Klar ist: Atomanlagen und ihre Hinterlassenschaften sind für Naturkatastrophen höchst anfällig. Diese Erkenntnis wird in der Praxis gern verdrängt.

Die gegenwärtige Lage in Russland enthält alles, was zu einem Schreckensszenario dazugehört: Unbeherrschbare Naturgewalten treffen auf geheimnisvolle atomare Altlasten - und das in einem Staat, der für Intransparenz und Verschleierung berüchtigt ist. Was rund um die russische Wiederaufbereitungsanlage Malak wirklich im Boden liegt, ist dabei ebenso wenig bekannt wie das wahre Ausmaß der Brände im verseuchten Gebiet um Tschernobyl.
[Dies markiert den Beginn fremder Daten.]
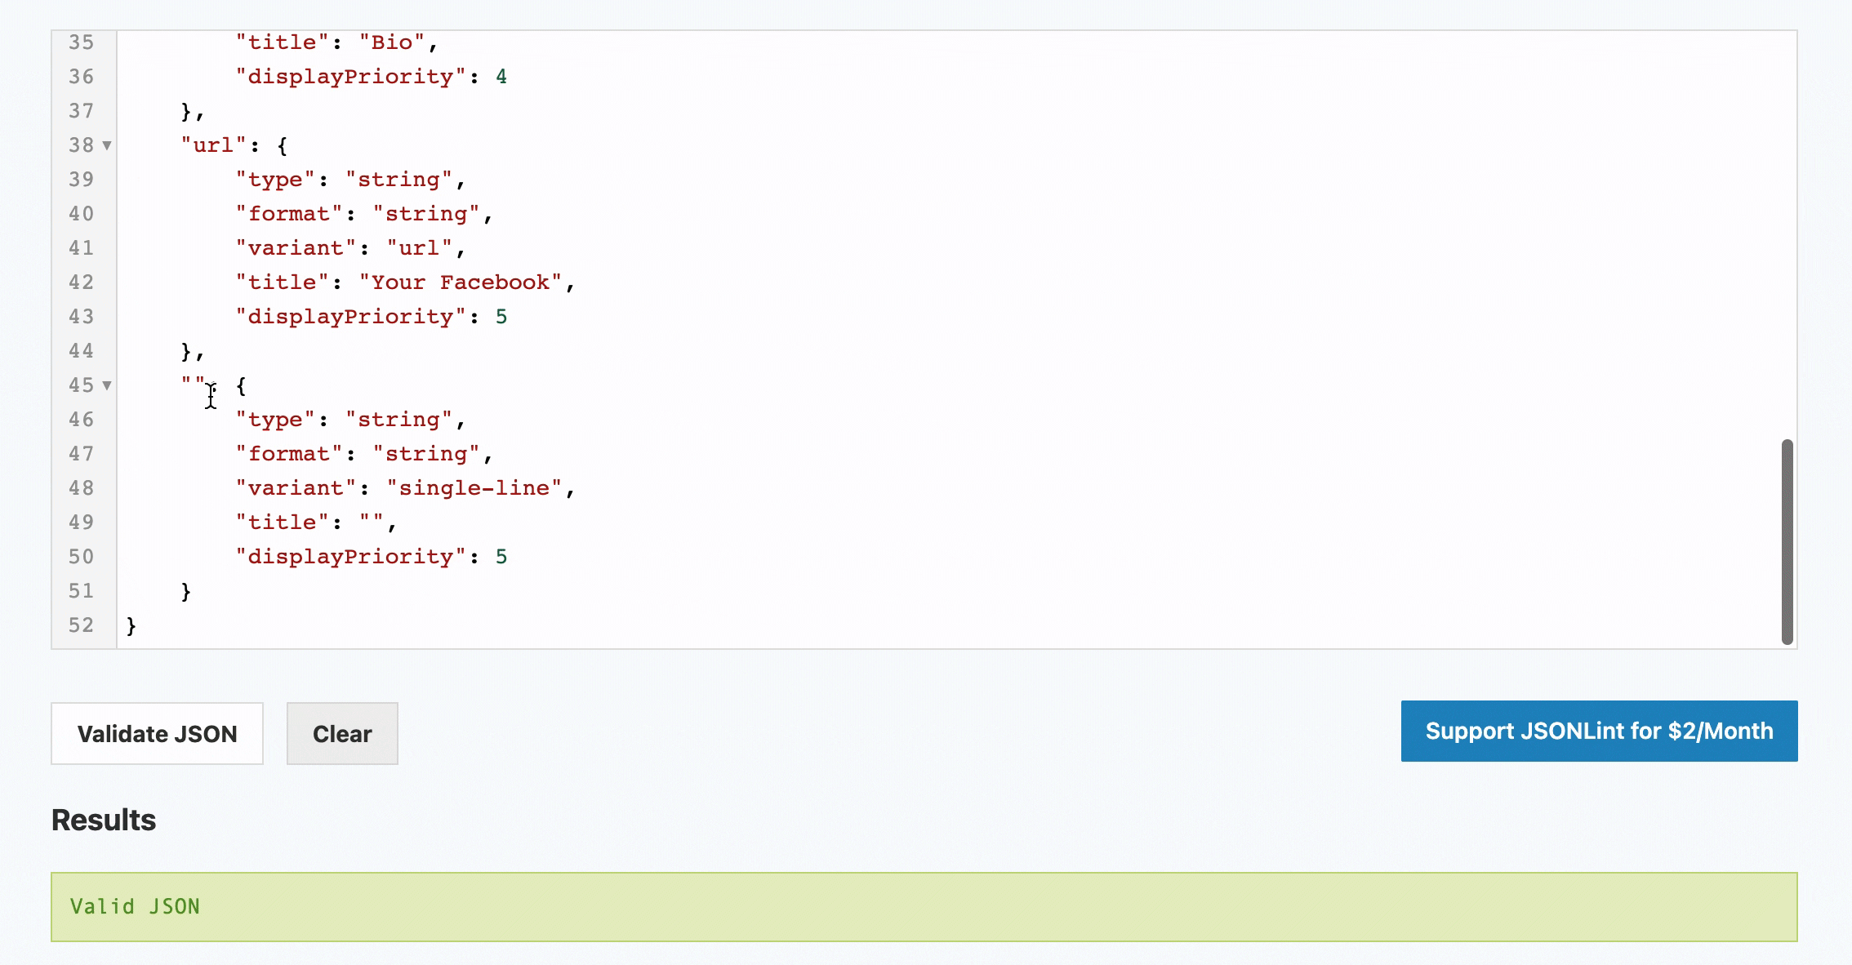Click the Validate JSON button
The width and height of the screenshot is (1852, 965).
point(157,733)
Zwar hat sich in der Vergangenheit gezeigt, dass die Probleme im Zweifel stets größer sind, als es die russischen Behörden zugeben. Dennoch besteht nach allem, was bisher bekannt ist, für Panik kein Anlass - zumindest nicht hierzulande. Die Menschen, die unmittelbar in der betroffenen Region leben, sind hingegen bedroht, wobei sich das Ausmaß der radioaktiven Verseuchung derzeit noch nicht beurteilen lässt.
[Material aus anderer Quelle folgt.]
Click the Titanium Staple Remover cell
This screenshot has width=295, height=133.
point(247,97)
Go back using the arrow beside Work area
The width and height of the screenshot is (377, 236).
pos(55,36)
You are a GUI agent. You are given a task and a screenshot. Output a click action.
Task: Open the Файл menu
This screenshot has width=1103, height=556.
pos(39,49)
Deutlich klarer ist dagegen, welche übergeordnete Botschaft von den Waldbränden in Russland ausgeht: Atomanlagen und ihre Hinterlassenschaften sind für Naturkatastrophen höchst anfällig. Diese Erkenntnis wird in der Praxis gern verdrängt. Dabei ist die Gefahr real, wie sich nicht nur jetzt in Russland zeigt. So wurde der Beinahe-GAU im schwedischen Reaktor Forsmark durch einen simplen Blitzschlag ausgelöst. Und in Deutschland ist etwa das Atomkraftwerk Biblis nach Ansicht von Experten nicht ausreichend gegen Erdbeben gesichert, die auch dort möglich sind. Selbst gegen extremes Hochwasser wie jetzt in Pakistan sind längst nicht alle Reaktoren geschützt. Im Ausland soll manch neues AKW gar an expliziten Risikostandorten entstehen, etwa im bulgarischen Belene oder im brasilianischen Angra, die beide in potentiellen Erdbebengebieten liegen.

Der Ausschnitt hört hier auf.